April 12, 1861. Just before the sun rises, a shell explodes above Fort Sumter. The War of Success has begun.

Fort Sumter in Charleston South Carolina is an island fort and the target of the first shots fired during the Civil War.

Big Wheel Keeps On Turning

The only access to the fort is by ferry.


and oh boy is there a line!


We already have tickets, and there are enough seats for everyone… so we’ll just hang back an wait for the crowd to board.


We end up snagging a nice little lifejacket bench at the front of the boat.


Oh yeah, can’t forget the Kettle Corn!


It’s a chilly half hour ride to the fort and on the way we see some dolphins!!


Maybe they followed us up from our Kayaking Adventure.

Shortly after, we’re pulling into the fort.


and prepare the disembark


Storm The Fort!

Once in the fort, we have about an hour before the ferry leaves.


There’s some pretty neat things to see, and an hour gives us plenty of time.

Some of the cannons here are huge!!


There is debate whether or not the cannon below fired the first shot of the Civil War.
It is said to have come from a 10-in Seacoast Mortar, but unfortunately, there is just no way to completely confirm that it came from this specific cannon.

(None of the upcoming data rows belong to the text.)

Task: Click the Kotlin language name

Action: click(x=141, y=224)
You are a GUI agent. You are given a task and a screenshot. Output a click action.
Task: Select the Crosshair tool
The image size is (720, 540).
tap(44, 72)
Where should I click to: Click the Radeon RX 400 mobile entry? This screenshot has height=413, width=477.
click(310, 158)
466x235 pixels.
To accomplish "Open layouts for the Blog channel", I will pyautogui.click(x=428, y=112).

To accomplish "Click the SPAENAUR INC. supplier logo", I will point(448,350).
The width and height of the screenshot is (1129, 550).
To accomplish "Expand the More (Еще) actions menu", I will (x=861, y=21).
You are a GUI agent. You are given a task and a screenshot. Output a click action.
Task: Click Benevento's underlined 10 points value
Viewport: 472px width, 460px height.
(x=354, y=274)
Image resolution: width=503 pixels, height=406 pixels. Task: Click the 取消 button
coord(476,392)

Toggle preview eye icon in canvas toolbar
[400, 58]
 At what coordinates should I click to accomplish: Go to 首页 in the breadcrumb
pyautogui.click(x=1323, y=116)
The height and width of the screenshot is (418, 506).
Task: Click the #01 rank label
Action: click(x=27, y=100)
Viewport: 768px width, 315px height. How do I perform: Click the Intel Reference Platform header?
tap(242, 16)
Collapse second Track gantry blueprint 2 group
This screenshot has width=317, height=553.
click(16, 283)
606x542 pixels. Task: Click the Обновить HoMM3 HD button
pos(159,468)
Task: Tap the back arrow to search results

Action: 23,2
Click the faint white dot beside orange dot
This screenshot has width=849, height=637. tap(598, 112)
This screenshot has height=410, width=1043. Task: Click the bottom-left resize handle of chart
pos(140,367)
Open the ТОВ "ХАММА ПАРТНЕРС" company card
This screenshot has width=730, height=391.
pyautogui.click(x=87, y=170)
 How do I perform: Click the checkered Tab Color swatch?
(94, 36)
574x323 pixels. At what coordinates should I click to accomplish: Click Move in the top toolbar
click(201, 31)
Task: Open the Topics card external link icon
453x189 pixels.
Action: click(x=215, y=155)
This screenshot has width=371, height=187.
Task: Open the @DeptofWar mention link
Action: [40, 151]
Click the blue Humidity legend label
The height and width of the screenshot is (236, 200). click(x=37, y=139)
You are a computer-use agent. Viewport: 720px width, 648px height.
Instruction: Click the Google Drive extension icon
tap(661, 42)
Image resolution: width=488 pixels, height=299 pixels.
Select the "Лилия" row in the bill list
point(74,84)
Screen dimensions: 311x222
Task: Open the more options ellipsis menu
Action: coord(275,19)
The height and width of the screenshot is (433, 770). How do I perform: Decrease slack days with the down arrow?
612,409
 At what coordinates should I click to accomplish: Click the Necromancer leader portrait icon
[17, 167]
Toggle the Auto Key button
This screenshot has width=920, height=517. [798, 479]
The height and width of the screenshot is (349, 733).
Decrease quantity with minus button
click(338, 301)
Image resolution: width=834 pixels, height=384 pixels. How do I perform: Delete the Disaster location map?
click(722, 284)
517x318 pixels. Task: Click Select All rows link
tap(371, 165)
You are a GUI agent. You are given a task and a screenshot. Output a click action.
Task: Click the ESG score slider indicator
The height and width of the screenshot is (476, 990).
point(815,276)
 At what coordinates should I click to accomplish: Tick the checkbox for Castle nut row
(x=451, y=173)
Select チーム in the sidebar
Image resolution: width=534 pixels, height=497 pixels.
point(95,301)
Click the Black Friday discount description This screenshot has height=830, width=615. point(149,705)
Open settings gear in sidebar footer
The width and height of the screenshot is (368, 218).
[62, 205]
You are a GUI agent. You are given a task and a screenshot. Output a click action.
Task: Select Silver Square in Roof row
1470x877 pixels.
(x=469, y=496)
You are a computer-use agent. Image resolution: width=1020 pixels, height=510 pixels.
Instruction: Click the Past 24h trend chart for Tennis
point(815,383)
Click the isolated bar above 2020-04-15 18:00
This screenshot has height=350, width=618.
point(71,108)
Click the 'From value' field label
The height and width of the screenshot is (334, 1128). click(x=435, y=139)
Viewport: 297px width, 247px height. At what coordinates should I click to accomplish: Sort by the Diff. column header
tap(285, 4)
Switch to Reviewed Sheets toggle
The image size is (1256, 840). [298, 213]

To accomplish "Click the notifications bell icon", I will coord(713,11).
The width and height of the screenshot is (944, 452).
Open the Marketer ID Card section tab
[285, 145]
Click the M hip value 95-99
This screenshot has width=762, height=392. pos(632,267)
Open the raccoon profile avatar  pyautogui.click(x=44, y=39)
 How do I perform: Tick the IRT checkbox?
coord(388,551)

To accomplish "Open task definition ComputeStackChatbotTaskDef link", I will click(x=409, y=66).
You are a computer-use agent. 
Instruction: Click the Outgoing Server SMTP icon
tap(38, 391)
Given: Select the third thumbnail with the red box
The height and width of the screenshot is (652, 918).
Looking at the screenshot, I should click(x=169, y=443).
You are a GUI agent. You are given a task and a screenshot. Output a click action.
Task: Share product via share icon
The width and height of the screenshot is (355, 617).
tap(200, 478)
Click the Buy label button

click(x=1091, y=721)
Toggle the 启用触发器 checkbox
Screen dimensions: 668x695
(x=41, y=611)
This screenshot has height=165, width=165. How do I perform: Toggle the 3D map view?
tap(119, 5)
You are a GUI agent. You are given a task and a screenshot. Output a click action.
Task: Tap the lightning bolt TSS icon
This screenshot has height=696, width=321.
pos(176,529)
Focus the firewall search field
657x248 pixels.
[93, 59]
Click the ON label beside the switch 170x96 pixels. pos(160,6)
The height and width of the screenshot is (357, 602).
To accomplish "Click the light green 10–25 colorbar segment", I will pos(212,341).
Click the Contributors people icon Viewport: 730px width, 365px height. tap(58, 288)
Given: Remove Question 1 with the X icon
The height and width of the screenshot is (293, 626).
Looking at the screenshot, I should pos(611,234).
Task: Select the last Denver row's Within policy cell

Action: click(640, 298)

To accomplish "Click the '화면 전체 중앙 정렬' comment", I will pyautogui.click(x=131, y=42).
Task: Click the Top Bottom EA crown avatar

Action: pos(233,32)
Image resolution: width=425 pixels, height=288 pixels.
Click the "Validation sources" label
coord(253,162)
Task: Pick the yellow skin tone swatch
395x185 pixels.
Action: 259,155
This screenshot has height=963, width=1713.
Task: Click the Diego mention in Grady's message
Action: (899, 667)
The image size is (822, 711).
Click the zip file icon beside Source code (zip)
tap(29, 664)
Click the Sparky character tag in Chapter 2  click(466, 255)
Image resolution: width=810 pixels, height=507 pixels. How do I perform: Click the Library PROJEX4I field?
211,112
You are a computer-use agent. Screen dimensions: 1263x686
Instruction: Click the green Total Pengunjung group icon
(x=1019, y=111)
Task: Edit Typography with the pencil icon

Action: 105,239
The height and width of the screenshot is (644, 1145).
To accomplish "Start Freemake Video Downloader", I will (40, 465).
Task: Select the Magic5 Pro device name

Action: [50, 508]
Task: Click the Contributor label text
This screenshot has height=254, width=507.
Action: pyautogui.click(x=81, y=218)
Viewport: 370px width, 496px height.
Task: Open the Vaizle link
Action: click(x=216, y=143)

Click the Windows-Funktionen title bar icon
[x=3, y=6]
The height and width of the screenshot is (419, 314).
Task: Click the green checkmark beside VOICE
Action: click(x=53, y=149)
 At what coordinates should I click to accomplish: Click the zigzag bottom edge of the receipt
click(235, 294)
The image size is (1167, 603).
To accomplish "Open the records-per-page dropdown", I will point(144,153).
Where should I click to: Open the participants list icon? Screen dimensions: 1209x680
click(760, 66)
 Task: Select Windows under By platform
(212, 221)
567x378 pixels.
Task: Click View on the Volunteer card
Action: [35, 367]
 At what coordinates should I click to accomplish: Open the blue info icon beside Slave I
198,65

Regardless, it’s pretty neat to see such a unique little artifact!

In the brick walls throughout the fort are remnants and reminders from the war that shook these walls.


Walking further along the lower brick hallways, we find a row of 42-pounder cannons.
Of the 318 of these produced, only 29 are known to still be in existence.


The rails in front of the cannon help swivel and aim the massive guns.

While excavating the fort nearly 100 years after the war, I bet the workers were excited to find these things still lingering!


The side of the fort facing the Atlantic is raised,


and views of the surrounding islands, from which originate the first shots.



It is truly amazing to see what survives so long and is still around for us to see.


Old images show walls, several stories in height, surrounding the fort..

Today, we only see what remains of the war’s destruction.


Inside the Musuem

The center of the fort now holds a museum and small gift shop.

Within the museum is the original 10 ft by 20 ft tattered flag which flew over Fort Sumter April 12-13, 1861 and survived the Confederate bombardment.


The symbolism of a flying flag was so important to troops during this age.
As the flagstaff shatters from a projectile, members of the Federal Garrison fight through exploding shells and burning timber to nail it back up on a wooden post close by.

Along the left side of the flag are tiny scars from the nails holding the flag to its makeshift pole.

The Palmetto Flag is also on display in the museum.


This flag is the first Confederate banner displayed at Fort Sumter after the evacuation of the Federal garrison.


Its flying time was short, as it was replaced by the official flag of the Confederacy.


As we head out the front gate, we take one last look along the outer walls filled with cannon holes.


It’s time to board the ferry and head back to Patriots Point!